Exercise requirements
Copy out the lines from the items below verbatim, starting at the line that contains "Where should I click to: Toggle" and ending at the last line of the items. Leave the pictures out of your answer.

* BEGIN Records *

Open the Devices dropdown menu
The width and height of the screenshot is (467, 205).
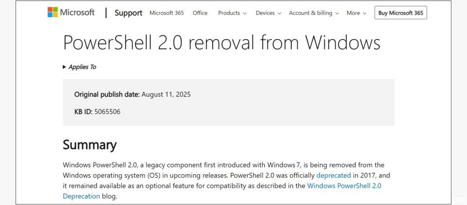(269, 13)
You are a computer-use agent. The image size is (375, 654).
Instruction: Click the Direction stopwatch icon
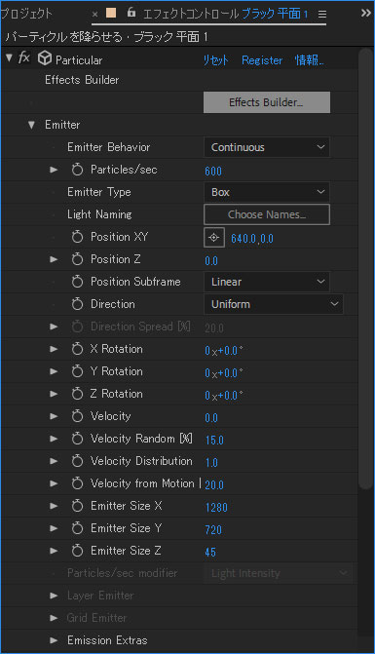point(77,304)
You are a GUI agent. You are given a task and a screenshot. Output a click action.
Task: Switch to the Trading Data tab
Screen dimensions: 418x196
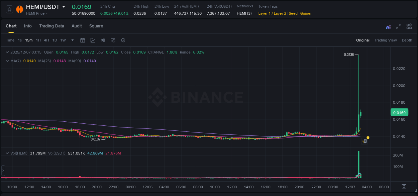tap(51, 26)
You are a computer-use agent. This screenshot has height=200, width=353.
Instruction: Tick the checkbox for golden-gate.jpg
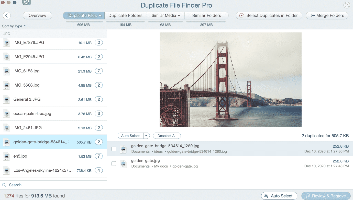114,163
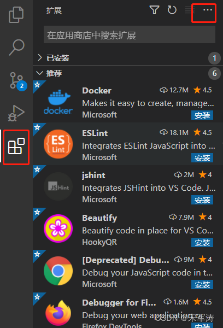This screenshot has height=328, width=223.
Task: Install the deprecated Debugger for Chrome extension
Action: point(202,285)
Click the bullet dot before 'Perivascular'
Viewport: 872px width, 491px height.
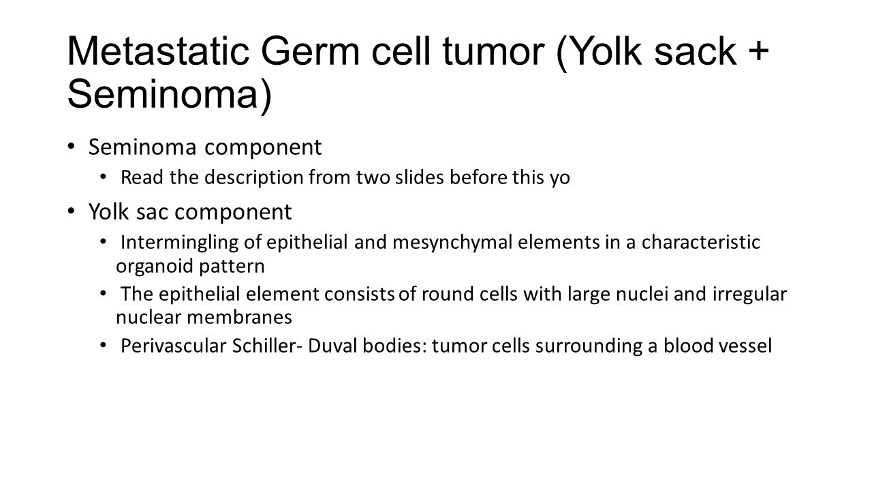pyautogui.click(x=103, y=346)
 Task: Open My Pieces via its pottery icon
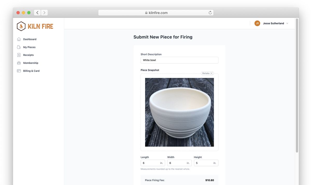click(18, 47)
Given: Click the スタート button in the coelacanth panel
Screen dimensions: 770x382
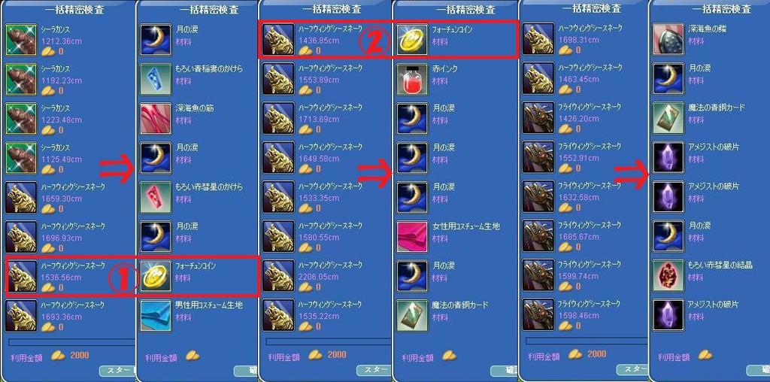Looking at the screenshot, I should point(118,371).
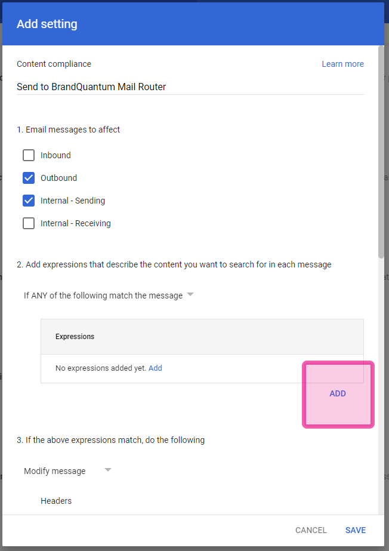The width and height of the screenshot is (389, 551).
Task: Click the Headers section label
Action: click(56, 501)
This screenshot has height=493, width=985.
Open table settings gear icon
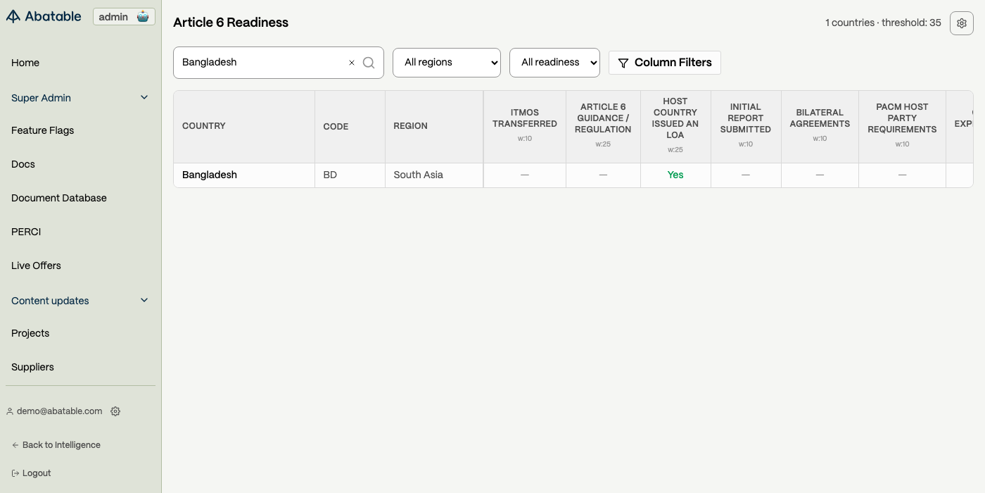pos(962,23)
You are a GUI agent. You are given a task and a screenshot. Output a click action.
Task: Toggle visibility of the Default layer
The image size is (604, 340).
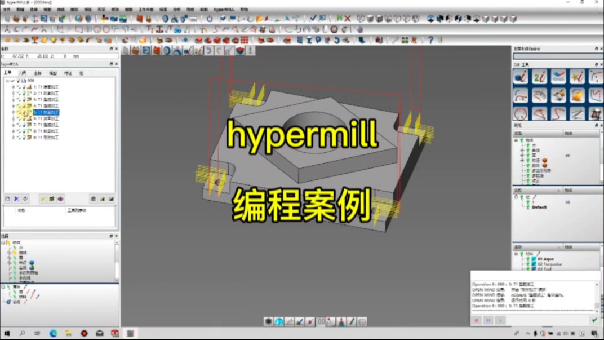pos(527,207)
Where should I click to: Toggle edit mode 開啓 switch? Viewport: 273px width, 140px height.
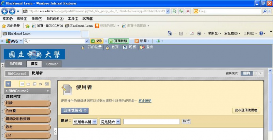click(x=249, y=73)
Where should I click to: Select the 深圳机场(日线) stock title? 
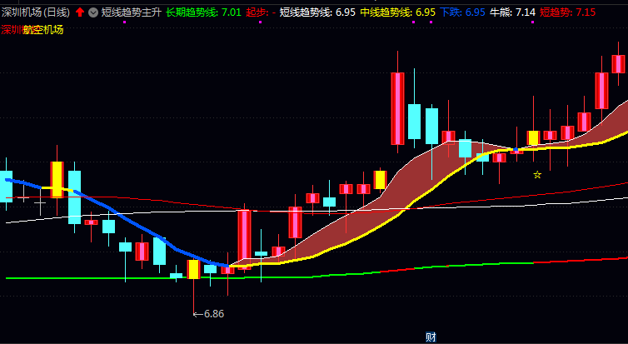click(36, 12)
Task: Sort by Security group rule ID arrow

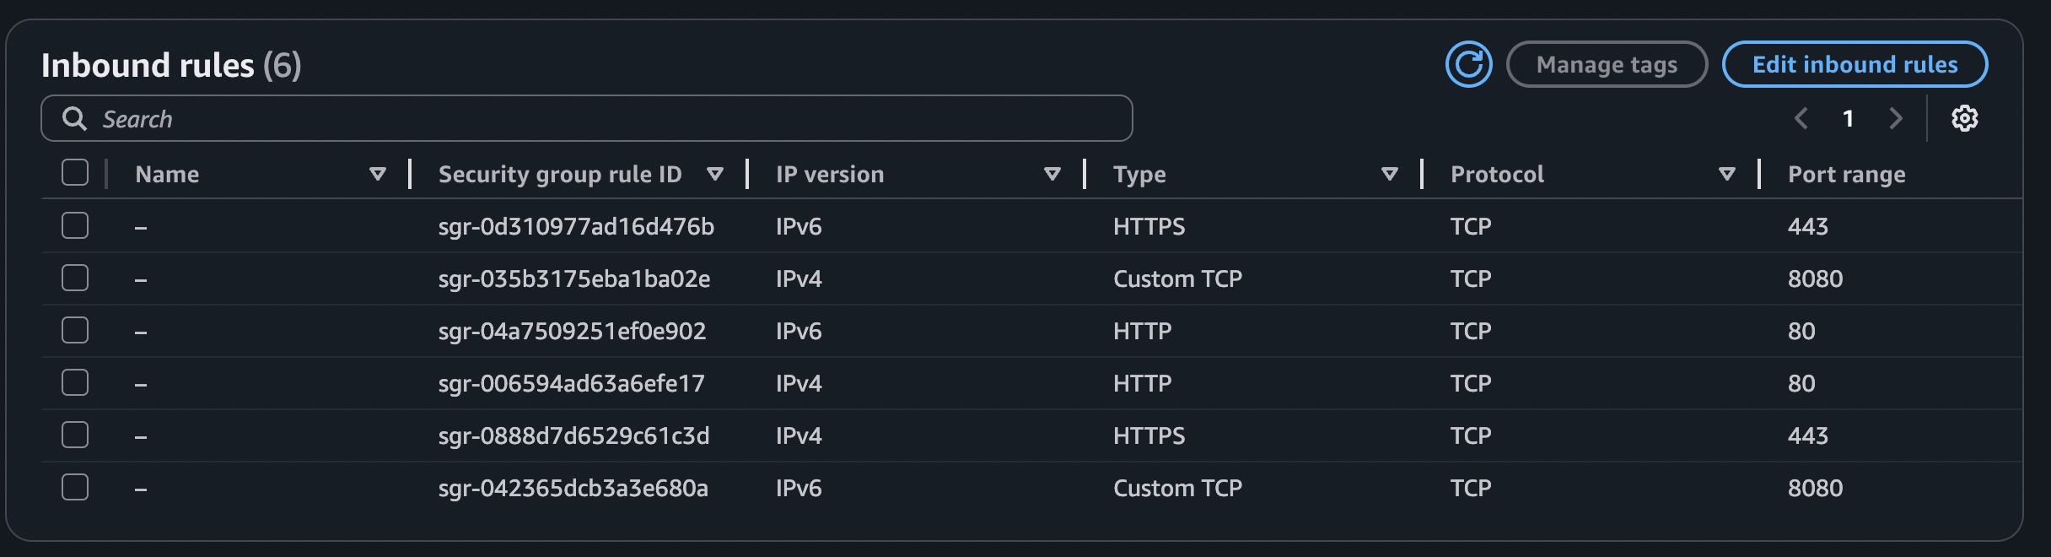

* END Records *

Problem solution
Where should I click to: Toggle edit mode 開啓 switch? Viewport: 273px width, 140px height.
click(x=249, y=73)
Where should I click to: Select the 深圳机场(日线) stock title? 
click(36, 12)
Task: Sort by Security group rule ID arrow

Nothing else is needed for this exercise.